NON, être féministe n'est pas une tare. NON, ce n'est pas un désir de revanche ou une soif de guerre. C'est une recherche de paix et de respect, au contraire.
Il y a un test très simple, qui consiste en deux questions :
Est-ce que vous considérez que tous les êtres humains sont égaux en droits ?
Est-ce que vous considérez que les femmes sont des des êtres humains ?
Oui ? Bravo ! Vous êtes féministe !

C'est évidemment un test réducteur et il y a des milliers de féminismes différents, et pourtant c'est un bon résumé : le féminisme, c'est chercher l'égalité des droits pour les femmes et pour les hommes, et le respect entre les sexes. Le féminisme, c'est l'humanisme tout simplement.

Partant de là, ce que je trouve effrayant, ce n'est pas de se dire féministe, c'est au contraire d'oser affirmer : «  Je ne suis pas féministe ». Ah bon ? Tu es contre l'égalité des sexes ? Intéressant. J'imagine mal quelqu'un affirmer « Je ne suis contre le racisme », étonnamment.

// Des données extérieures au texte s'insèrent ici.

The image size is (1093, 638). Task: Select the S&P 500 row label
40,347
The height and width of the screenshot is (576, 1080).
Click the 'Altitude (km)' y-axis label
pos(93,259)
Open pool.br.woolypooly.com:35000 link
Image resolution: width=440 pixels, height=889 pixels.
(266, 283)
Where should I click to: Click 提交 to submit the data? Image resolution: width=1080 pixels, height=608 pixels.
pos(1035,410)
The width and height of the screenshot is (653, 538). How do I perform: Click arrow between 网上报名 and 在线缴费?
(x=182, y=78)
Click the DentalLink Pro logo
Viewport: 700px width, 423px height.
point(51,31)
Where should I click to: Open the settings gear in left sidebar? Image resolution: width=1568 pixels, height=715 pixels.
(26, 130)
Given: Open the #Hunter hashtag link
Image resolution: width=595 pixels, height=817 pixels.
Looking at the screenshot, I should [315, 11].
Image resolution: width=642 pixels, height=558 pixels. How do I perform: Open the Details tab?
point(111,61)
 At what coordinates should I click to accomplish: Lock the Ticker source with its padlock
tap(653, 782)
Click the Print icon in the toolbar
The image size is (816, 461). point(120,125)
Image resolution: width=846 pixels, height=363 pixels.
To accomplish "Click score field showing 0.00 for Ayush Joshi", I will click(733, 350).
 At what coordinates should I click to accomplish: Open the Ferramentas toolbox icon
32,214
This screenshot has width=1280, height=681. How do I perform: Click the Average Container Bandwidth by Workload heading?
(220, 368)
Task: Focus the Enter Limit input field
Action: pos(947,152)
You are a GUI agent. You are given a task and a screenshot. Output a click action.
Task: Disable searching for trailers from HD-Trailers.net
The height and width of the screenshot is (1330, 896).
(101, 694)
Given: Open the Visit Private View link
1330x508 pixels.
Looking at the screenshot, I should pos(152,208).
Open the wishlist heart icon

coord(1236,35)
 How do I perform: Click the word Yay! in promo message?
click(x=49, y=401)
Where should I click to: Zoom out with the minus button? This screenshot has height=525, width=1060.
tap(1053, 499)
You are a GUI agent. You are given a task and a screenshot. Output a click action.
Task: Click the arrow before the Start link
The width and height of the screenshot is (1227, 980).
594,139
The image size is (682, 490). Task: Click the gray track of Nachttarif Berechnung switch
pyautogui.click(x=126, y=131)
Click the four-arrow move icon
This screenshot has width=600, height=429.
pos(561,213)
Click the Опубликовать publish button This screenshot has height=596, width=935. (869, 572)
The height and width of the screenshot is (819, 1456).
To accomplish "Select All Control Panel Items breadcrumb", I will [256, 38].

Alors voilà une liste de raisons pour lesquelles on peut, qu'on soit femme ou homme, être fier de se revendiquer féministe :
- D'abord, c'est une belle façon de rendre hommage aux féministes qui nous ont précédé-e-s. Me revendiquer féministe, c'est dire que je sais grâce à qui j'ai aujourd'hui le droit de vote, l'accès à la contraception, la possibilité d'avoir un salaire et un compte en banque à mon nom propre, le choix de qui j'épouse (ou non), la maîtrise de mon corps, bref, la reconnaissance de ma dignité d'être humain. Toutes ces choses qui sont aujourd'hui des droits mais qui, hier encore, étaient des privilèges interdits aux femmes. L'héritage de ces femmes et des hommes, je le porte et je le revendique fièrement.
- Dans le monde, d'après l'ONU, 1 femme sur 3 sera violée, battue ou tuée par un homme, généralement son compagnon. En France, 75 000 femmes sont violées chaque année ; une minorité de violeurs sont condamnés. Une femme meurt tous les trois jours sous les coups de son conjoint. La misère et la précarité ont une visage de femme. Les tâches ménagères sont effectuées à 80% par les femmes. Les parents célibataires sont à 90% des femmes. L'écart de salaire, à travail et compétences égales, reste de 10% entre hommes et femmes. Une femme qui a la trentaine ne peut pas aller en entretien d'embauche sans craine la question redoutable, à laquelle toutes les réponses sont fausses : « Et vous comptez avoir des enfants ? ». L'Assemblée nationale n'est toujours composée que de 26% de femmes et les expertes interrogées par les grandes chaines de télé restent marginales. Bref, on peut raisonnablement dire que la route est encore très longue avant de parvenir à l'égalité effective. Donc, n'en déplaise à Carla Bruni, que nos générations ont encore besoin du féminisme.
- Une étude, effectuée dans 40 pays pendant 30 ans a démontré que le facteur principal dans la réduction des violences contre les femmes n'est pas le fait d'avoir un dirigeant féminin, un parlement paritaire ou un gouvernement de telle ou telle tendance ; c'est la présence et l'implication des associations féministes. Cette violence est toujours endémique ; par conséquent, l'action féministe est toujours vitale. Au sens propre du terme.
- Le féminisme n'a jamais tué personne ; le machisme tue tous les jours.
- … Et tant d'autres !

jeudi 8 novembre 2012

Sacrifiées pour les autres

Ce soir, je suis furieuse. Réellement furieuse.
Furieuse, parce que je lis, comme argument pour contrer l'idée de pénaliser les clients de la prostitution, que "Depuis la pénalisation du client en 1999, les violences sexuelles sont en constante progression en Suède."
Comme si viol et prostitution avaient un lien quelconque.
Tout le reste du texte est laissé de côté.